(TASK OBJECTIVE)
Scan the records that follow, and whenever a line has the word "right", copy it.

[Items listed in a dataset]
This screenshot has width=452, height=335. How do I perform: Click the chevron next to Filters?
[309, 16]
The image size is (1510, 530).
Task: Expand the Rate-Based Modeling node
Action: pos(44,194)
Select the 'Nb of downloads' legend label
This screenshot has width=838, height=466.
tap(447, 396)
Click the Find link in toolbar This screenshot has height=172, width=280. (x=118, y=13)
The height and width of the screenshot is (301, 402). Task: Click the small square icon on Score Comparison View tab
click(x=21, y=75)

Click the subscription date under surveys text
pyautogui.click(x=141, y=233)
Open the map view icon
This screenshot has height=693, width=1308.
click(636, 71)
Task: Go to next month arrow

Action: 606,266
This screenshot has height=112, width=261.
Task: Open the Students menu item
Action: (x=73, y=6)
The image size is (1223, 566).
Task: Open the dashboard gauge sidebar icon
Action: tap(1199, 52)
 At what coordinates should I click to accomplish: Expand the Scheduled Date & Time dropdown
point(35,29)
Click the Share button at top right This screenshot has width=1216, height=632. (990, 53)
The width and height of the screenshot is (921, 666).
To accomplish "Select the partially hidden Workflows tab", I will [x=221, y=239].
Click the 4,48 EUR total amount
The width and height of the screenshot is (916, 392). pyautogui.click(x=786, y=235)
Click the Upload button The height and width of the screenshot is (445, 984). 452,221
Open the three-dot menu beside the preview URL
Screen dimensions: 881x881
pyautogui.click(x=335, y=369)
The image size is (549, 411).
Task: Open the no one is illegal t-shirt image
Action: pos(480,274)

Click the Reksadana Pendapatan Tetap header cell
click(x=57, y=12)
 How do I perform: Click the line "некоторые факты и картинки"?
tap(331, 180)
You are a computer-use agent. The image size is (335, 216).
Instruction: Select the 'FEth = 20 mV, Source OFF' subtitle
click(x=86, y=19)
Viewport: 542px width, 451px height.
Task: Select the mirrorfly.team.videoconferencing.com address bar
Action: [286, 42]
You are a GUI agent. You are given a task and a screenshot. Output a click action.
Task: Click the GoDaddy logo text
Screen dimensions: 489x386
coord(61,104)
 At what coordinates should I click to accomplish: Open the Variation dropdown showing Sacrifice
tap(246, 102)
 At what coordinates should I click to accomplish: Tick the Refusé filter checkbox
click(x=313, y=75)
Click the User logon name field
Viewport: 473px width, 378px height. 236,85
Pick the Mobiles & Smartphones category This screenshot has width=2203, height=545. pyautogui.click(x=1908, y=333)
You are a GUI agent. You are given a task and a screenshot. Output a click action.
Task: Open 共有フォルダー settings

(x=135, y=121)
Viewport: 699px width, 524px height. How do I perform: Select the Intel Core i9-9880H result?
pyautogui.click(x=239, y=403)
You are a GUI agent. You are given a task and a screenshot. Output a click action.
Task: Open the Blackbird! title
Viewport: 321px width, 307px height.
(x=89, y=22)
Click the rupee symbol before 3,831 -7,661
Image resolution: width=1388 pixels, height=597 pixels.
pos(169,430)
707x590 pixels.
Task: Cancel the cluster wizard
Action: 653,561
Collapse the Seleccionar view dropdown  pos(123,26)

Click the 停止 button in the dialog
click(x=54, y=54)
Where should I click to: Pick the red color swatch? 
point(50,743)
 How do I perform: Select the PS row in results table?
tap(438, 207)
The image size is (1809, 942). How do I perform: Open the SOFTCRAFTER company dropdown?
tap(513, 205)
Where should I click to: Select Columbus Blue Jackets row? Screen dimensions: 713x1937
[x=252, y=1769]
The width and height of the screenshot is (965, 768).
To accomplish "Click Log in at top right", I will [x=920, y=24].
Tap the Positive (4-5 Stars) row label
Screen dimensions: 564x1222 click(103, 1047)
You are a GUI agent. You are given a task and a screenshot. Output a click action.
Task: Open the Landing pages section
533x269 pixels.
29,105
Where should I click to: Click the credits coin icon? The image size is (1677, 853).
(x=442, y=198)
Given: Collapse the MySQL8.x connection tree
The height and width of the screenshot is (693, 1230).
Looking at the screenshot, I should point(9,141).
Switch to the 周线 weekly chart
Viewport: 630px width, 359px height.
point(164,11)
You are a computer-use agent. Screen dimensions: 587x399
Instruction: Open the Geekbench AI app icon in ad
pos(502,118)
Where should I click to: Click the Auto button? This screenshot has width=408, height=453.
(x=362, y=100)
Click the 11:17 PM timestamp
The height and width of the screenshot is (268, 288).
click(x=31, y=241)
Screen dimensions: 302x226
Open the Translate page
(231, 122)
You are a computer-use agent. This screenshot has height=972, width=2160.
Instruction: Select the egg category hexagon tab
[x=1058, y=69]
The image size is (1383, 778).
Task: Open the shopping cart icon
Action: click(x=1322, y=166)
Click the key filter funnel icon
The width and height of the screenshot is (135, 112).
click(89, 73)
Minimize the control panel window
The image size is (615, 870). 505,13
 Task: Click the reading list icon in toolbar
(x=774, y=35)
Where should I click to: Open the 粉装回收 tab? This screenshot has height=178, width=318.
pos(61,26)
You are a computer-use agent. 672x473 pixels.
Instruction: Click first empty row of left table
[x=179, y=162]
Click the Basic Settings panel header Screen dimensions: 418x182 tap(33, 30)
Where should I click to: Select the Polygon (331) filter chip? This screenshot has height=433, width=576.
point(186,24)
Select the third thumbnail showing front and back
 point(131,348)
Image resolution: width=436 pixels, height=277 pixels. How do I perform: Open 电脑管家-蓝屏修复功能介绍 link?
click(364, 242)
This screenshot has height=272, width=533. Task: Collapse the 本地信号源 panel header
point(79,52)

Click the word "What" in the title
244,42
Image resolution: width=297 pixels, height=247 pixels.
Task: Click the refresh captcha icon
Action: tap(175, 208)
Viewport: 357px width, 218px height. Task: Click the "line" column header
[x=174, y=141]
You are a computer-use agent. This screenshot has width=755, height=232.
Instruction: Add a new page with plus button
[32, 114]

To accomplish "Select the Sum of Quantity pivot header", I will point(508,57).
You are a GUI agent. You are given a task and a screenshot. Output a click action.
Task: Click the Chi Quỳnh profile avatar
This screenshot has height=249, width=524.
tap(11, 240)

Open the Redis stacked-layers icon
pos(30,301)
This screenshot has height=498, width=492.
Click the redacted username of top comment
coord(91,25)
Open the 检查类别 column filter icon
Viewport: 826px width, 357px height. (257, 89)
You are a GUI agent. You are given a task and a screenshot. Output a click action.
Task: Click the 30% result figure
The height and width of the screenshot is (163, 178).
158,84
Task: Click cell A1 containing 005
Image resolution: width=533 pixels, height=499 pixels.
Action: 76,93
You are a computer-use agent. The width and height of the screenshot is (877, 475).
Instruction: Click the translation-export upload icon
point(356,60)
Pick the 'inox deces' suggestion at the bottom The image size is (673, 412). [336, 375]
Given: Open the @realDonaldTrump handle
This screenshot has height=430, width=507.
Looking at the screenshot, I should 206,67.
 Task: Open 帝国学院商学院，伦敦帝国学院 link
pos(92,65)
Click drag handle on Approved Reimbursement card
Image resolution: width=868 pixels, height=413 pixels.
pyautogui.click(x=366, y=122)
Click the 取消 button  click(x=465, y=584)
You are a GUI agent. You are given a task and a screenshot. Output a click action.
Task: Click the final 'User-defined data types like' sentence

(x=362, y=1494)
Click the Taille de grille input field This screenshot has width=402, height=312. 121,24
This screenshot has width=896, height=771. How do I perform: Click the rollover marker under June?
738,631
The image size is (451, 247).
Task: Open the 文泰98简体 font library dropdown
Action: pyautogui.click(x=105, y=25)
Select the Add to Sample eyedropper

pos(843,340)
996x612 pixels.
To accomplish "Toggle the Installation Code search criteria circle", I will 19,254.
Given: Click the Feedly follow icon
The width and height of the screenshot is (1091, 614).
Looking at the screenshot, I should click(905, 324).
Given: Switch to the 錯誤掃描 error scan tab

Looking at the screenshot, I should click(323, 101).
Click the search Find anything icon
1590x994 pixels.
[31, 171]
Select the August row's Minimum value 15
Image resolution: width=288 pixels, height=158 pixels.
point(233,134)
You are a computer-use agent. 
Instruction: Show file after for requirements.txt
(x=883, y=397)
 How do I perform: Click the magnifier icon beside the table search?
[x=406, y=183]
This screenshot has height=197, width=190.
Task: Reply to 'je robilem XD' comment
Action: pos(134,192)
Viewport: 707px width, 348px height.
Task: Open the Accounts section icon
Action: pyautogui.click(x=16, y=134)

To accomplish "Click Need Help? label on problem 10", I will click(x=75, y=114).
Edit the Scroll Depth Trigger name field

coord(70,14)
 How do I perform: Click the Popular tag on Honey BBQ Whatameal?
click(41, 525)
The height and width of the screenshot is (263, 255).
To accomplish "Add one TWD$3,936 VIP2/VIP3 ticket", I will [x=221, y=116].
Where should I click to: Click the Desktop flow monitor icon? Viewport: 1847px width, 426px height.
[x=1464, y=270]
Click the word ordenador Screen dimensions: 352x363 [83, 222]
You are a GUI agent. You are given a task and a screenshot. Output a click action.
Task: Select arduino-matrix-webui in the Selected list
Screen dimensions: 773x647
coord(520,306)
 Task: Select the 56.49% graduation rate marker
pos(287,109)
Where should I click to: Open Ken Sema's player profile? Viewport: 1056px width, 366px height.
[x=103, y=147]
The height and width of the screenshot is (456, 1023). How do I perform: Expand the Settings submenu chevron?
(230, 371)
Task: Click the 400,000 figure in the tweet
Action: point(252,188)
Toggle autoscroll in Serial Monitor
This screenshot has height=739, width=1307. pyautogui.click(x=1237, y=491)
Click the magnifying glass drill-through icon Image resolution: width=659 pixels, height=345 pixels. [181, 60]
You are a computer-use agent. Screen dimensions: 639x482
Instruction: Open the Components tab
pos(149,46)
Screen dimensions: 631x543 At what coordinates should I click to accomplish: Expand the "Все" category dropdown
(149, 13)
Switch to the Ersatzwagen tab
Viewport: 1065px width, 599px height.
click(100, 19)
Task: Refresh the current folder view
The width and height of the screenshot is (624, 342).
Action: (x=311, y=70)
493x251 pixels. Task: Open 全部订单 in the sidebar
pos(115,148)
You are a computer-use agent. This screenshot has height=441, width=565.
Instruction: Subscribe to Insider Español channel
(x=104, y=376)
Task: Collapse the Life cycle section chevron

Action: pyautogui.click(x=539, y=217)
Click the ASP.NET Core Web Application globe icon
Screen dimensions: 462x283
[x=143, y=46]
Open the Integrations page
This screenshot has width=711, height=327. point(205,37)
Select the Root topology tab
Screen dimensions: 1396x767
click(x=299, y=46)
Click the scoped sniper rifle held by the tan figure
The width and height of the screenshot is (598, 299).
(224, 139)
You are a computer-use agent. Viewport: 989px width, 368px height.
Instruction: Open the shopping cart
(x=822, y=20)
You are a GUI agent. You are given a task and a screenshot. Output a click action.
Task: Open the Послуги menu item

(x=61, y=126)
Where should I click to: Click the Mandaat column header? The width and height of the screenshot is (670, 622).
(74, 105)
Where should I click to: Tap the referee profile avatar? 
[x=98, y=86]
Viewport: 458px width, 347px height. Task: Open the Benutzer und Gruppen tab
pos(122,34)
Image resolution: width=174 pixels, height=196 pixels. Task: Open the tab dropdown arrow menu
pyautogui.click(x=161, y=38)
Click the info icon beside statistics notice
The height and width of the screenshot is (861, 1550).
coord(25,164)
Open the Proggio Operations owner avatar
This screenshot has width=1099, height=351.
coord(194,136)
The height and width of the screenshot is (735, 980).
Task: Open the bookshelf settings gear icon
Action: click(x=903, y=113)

(RESPONSE TO THIS TASK)
Click the Share button at top right This screenshot has width=1216, height=632. (990, 53)
To accomplish "Click Log in at top right", I will [x=920, y=24].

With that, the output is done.